Control of urban malaria in Kampala and Jinja by environmental management

Urban malaria continues to be an important public health burden against a background of unabated urban growth and rural migration to cities. Malaria control in Uganda is predominantly by treatment of patients using antimalarials, and long-lasting insecticide-treated bednets and indoor residual spraying with insecticides. The gains made by these conventional control measures are undermined by the emergence of drug and insecticide-resistance by malaria parasites and mosquito vectors. There is no information about the effectiveness of biophysical environmental modifications in malaria control. Kampala and Jinja are cities situated close to the equator with rain falling throughout the year. Water collects in low-lying valleys characterized by market gardening, swamps, and brick pits. These valleys are ideal breeding sites for Anopheline mosquitoes in both cities.
We undertook a two-year study designed to assess the effectiveness of a community-based environmental management (EM) program for malaria control in Kampala and Jinja. Two sites in Kampala (Kitebi and Kikulu) and two in Jinja (police barracks and Loco Estate) were selected. Both sites in Kampala were in small valleys with extensive areas of flooded brick pits, while in Jinja they were estates close to farmland or swamps. During the first year we carried out routine entomological and clinical surveys to establish the sources of vectors and the baseline level of malaria transmission at each study site. Anopheline mosquitoes were less abundant compared to culicine mosquitoes. Anopheline mosquitoes occurred in a wide variety of different water bodies at each study site. In Kampala, brick pits, tyre ruts, and puddles were the predominant sites favored by the major malaria vector Anopheles gambiae. In Jinja, few anopheline larvae were found near the police Barracks, while in Loco most were on the edge of a large swamp bordering the settlement. The level of infection with malaria parasites was similar in children living in all study sites (14-29%) except for Loco where the prevalence was markedly higher (36-46%). During the second year, we undertook site-specific interventions: filling puddles, introducing larvivorous fish and improving drainage in Kitebi; building and repairing drainage channels and soak pits in police Barracks. The other two communities served as non-intervention controls.
EM reduced the number of breeding sites for anopheline mosquitoes, the numbers of anopheline larvae and pupae, and malaria prevalence in children. This project provided insights for future scaling of EM in malaria control.From an outreach point of view, the project made it possible for the study team to engage with District and Municipal Health Authorities, Ministry of Health Malaria Control Program, and community members themselves. The awareness of community members about the role of mosquitoes in malaria transmission was enhanced by practical demonstration of Anopheles larvae in stagnant water collected from their homesteads and gardens.

• Dataset entries:
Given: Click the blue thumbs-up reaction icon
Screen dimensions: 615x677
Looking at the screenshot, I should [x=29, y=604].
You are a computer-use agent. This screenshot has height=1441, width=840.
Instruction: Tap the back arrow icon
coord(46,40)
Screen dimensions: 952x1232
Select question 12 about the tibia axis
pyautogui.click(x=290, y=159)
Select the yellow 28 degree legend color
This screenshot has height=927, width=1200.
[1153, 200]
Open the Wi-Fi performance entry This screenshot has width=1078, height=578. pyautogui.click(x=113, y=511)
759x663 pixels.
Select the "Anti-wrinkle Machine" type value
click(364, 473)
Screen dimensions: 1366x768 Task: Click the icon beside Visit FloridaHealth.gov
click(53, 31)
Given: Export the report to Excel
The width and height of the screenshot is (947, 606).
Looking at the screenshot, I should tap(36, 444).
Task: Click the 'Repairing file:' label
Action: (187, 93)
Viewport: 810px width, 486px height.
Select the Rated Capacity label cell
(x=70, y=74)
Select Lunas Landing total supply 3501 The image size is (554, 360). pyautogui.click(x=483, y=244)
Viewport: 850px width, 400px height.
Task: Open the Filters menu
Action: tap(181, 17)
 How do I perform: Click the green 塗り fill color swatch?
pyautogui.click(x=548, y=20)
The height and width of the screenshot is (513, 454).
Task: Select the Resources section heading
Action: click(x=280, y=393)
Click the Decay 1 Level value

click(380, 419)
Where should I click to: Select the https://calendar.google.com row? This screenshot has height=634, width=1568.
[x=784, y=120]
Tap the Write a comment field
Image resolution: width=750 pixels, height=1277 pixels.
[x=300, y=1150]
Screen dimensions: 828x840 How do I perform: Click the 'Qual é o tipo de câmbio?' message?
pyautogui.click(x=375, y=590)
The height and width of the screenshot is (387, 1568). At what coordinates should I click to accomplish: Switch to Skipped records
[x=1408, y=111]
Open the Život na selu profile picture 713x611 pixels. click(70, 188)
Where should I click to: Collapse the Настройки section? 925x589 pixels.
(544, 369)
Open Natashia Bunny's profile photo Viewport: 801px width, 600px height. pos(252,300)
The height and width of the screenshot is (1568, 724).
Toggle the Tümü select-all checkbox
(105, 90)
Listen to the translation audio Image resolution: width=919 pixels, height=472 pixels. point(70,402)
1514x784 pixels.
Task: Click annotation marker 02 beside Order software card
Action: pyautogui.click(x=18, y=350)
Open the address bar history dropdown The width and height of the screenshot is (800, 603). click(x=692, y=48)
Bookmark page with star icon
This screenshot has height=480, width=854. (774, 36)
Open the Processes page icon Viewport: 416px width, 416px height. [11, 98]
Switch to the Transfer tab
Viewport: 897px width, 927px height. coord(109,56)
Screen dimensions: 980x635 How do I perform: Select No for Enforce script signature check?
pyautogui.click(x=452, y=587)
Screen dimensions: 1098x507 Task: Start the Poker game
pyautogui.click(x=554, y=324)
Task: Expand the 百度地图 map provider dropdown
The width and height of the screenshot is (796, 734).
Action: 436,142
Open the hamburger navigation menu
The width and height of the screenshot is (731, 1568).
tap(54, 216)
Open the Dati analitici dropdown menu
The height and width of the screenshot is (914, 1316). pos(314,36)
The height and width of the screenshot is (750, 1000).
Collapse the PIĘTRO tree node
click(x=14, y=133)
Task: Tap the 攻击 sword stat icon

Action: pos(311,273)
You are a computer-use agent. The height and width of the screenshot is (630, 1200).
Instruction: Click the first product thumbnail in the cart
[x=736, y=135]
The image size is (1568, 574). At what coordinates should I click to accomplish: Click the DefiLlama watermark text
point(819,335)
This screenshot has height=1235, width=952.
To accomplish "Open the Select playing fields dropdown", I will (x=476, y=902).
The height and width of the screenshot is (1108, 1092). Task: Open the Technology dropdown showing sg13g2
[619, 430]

• TASK: Rewrite the part of the text on urban malaria control that opens with the words containing "Urban malaria continues" and closes with "in both cities.", putting "clay pits" in place of "brick pits".

• OUTPUT OF THE EXERCISE:
Urban malaria continues to be an important public health burden against a background of unabated urban growth and rural migration to cities. Malaria control in Uganda is predominantly by treatment of patients using antimalarials, and long-lasting insecticide-treated bednets and indoor residual spraying with insecticides. The gains made by these conventional control measures are undermined by the emergence of drug and insecticide-resistance by malaria parasites and mosquito vectors. There is no information about the effectiveness of biophysical environmental modifications in malaria control. Kampala and Jinja are cities situated close to the equator with rain falling throughout the year. Water collects in low-lying valleys characterized by market gardening, swamps, and clay pits. These valleys are ideal breeding sites for Anopheline mosquitoes in both cities.